Add lifecycle hook spec

The AWS autoscaling service provides a 'lifecycle hook' feature that Senlin
currently lacks. Lifecycle hooks during scaling operations allow the user or
an application to perform custom setup or clean-up of instances.

Change-Id: I61ddf4b5e560f3c913fa962665d43048090ef3ed
This commit is contained in:
Duc Truong 2017-11-29 11:08:31 -08:00
parent 1d8f1a10e0
commit 2deedb9e9b
1 changed files with 390 additions and 0 deletions

390
doc/specs/lifecycle-hook.rst Executable file
View File

@ -0,0 +1,390 @@
..
This work is licensed under a Creative Commons Attribution 3.0 Unported
License.
http://creativecommons.org/licenses/by/3.0/legalcode
==========================================
Add lifecycle hooks for scale in action
==========================================
The AWS autoscaling service provides a 'lifecycle hook' feature that Senlin
currently lacks.
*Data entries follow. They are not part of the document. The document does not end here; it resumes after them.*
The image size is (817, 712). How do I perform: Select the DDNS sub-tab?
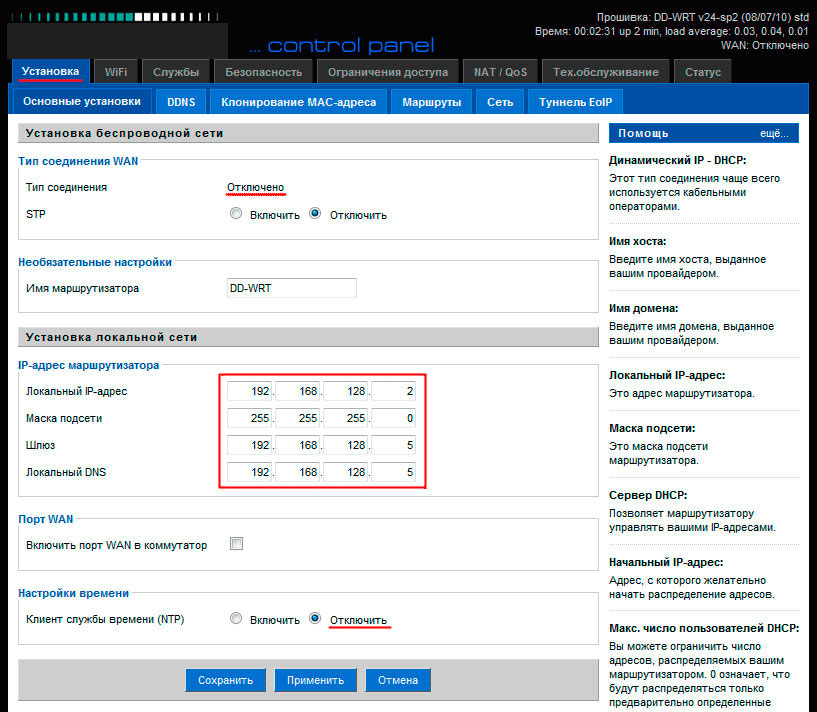[x=181, y=102]
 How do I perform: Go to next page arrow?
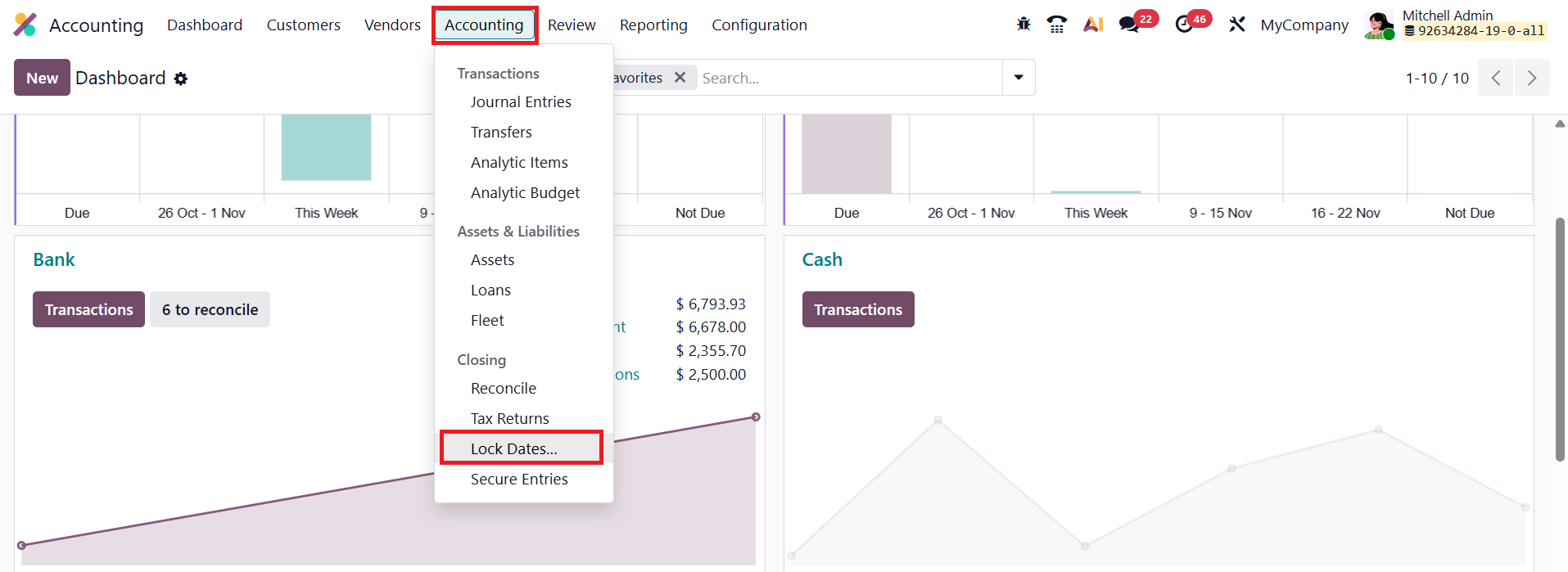pos(1531,78)
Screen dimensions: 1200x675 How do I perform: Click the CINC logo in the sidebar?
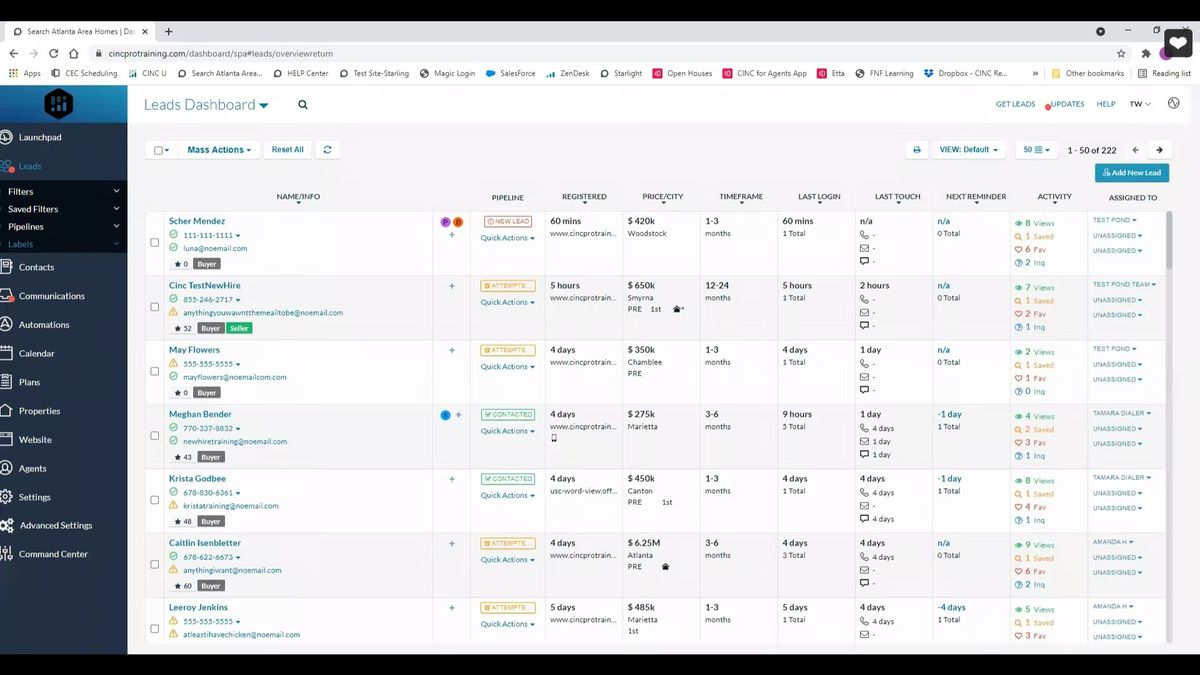click(x=57, y=103)
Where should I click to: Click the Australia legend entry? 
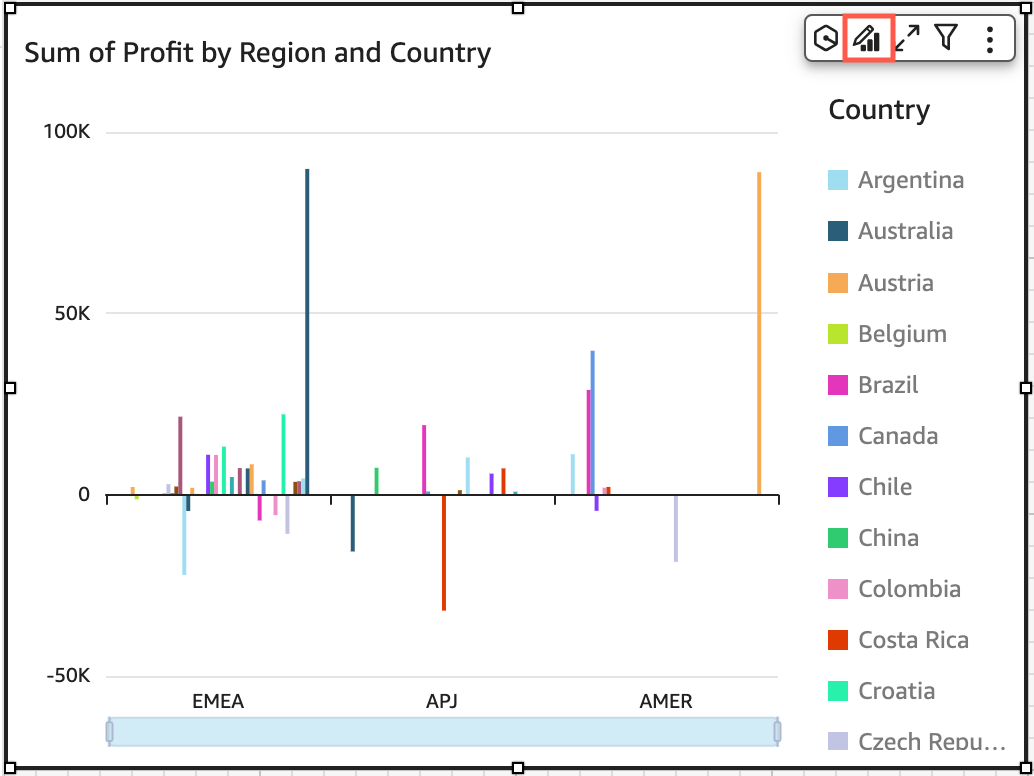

Lifecycle hooks during scaling operations allow the user or
an application to perform custom setup or clean-up of instances.
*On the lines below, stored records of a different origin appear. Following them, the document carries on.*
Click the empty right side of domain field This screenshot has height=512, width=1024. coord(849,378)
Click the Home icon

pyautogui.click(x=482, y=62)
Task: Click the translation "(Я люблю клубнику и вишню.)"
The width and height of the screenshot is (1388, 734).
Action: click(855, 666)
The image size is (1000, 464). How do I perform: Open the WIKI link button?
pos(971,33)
This spec proposes to add lifecycle hook specific properties to the deletion
policy applied during node removal operations (i.e. scale-in, cluster-resize,
cluster-node-del and node-delete actions). The lifecycle hook properties specify
a timeout and a Zaqar queue as the notification target. If the node removal
operation detects that a deletion policy with lifecycle hook properties is
attached, it will send a lifecycle hook message to the notification target
for each node identified for deletion. The lifecycle hook message contains the
node ID of the instance to be deleted and a lifecycle action token. In
addition, the node removal operation will defer the actual deletion of those
nodes until the timeout in the deletion policy has been reached.
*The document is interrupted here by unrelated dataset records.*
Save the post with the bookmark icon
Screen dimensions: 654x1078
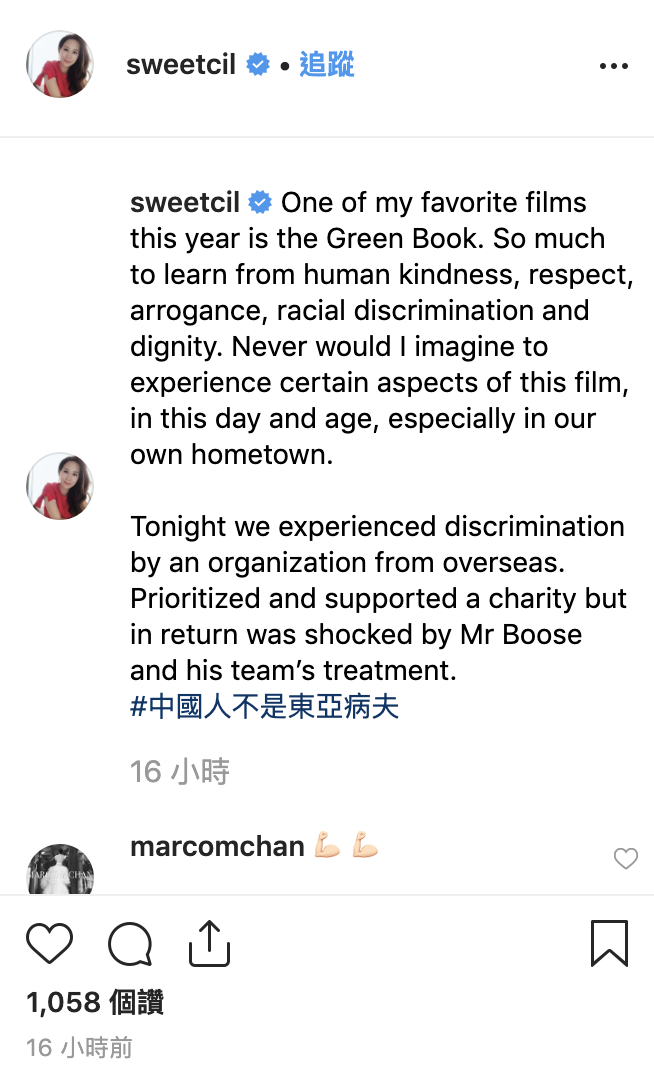[x=609, y=943]
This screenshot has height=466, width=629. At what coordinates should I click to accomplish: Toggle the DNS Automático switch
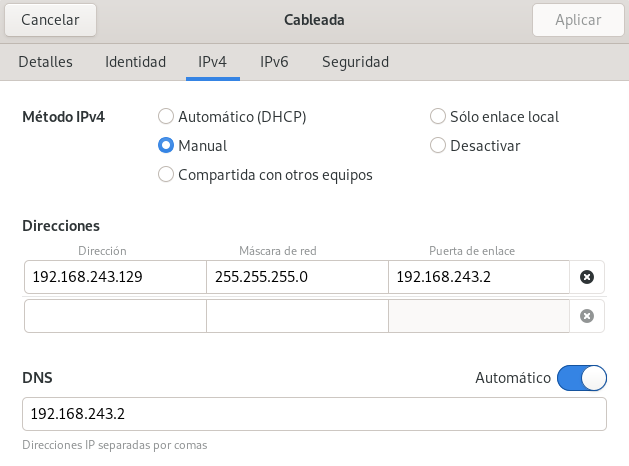[x=582, y=378]
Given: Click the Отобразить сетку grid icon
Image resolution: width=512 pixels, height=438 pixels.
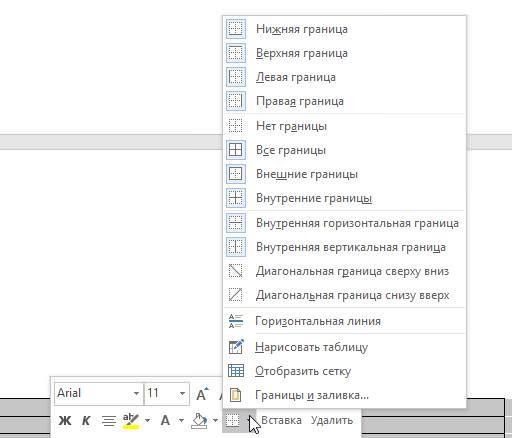Looking at the screenshot, I should [236, 371].
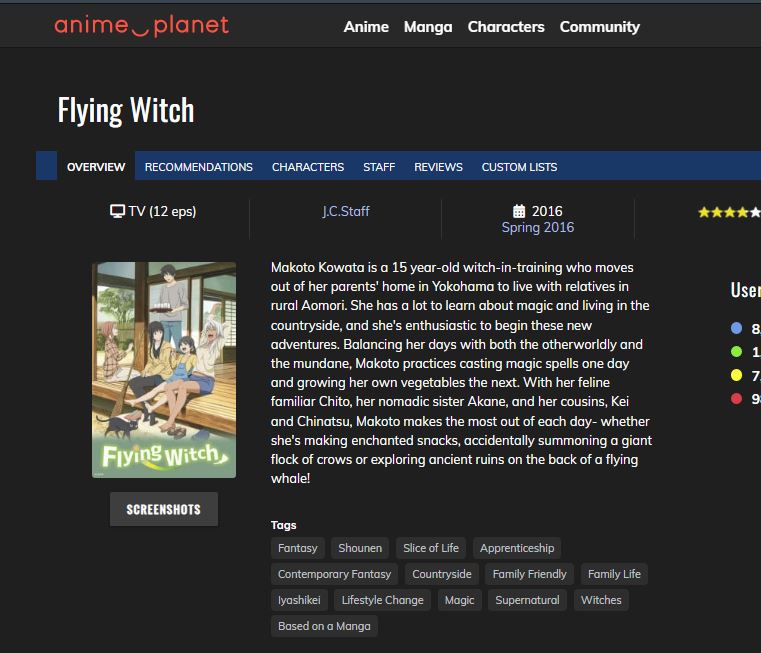Follow the Spring 2016 season link
The height and width of the screenshot is (653, 761).
pos(538,227)

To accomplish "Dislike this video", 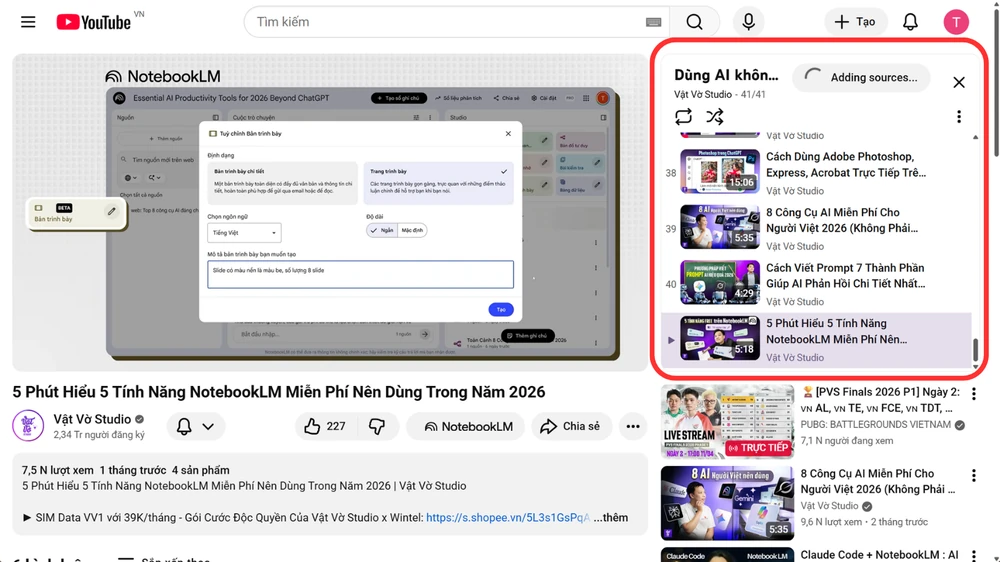I will point(377,426).
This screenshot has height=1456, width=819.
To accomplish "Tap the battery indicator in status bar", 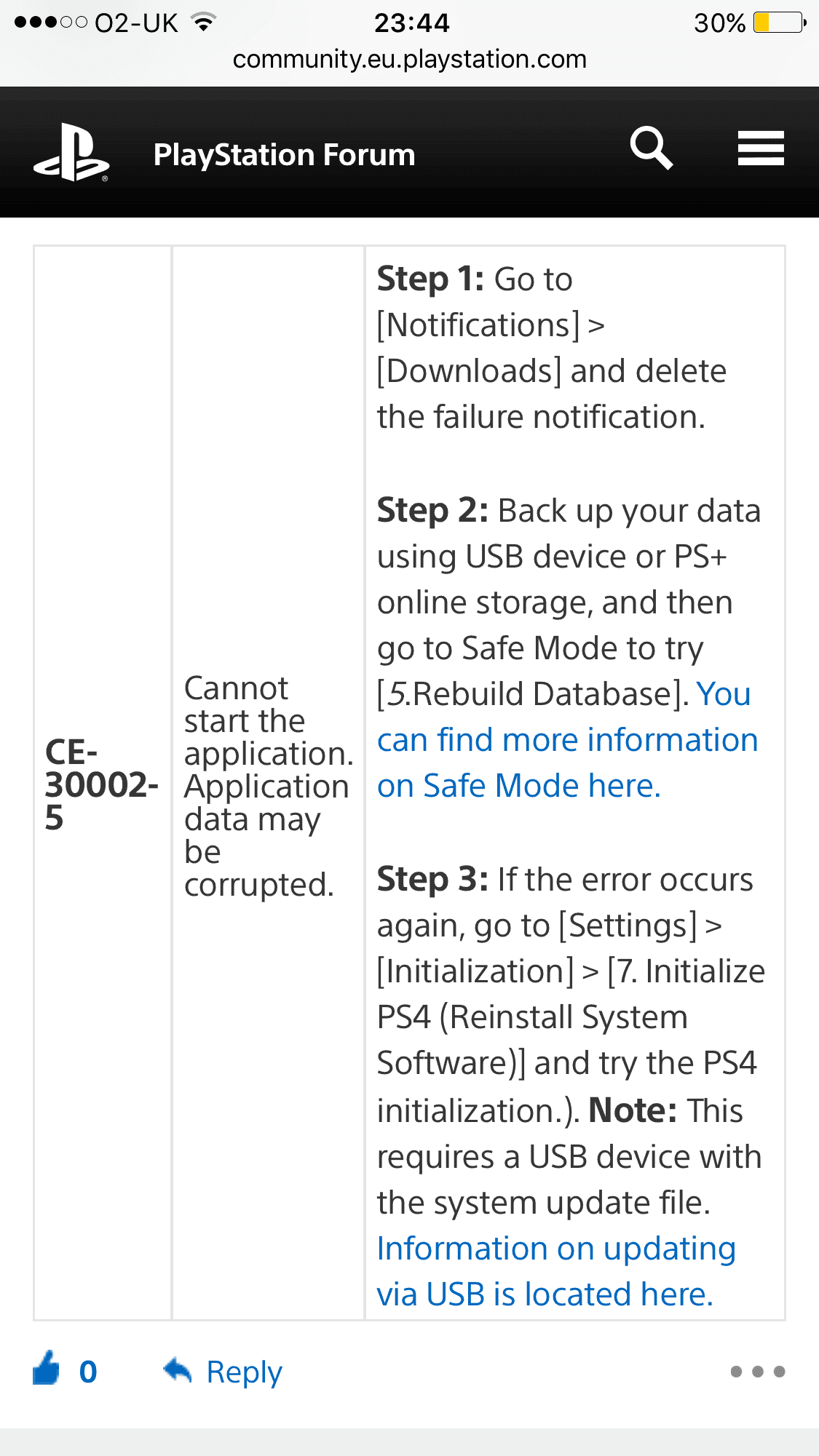I will click(780, 23).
This spec also adds a new 'complete lifecycle' API endpoint. When this API
endpoint is called with the lifecycle action token from the lifecycle hook
message, Senlin immediately deletes the node that was identified by the
node removal operation for deletion. Calling the 'complete lifecycle' API
endpoint also cancels the deferred node deletion initiated by the node removal
operation.
Problem description
===================
When performing a scale-in operation with Senlin, an instance might require
custom cleanup. A lifecycle hook sends a notification that lets the receiving
application perform those custom clean-up steps on an instance before the node
is deleted.
After the clean-up has finished, the application can wait for an expired
lifecycle hook timeout that automatically triggers the deletion of the nodes.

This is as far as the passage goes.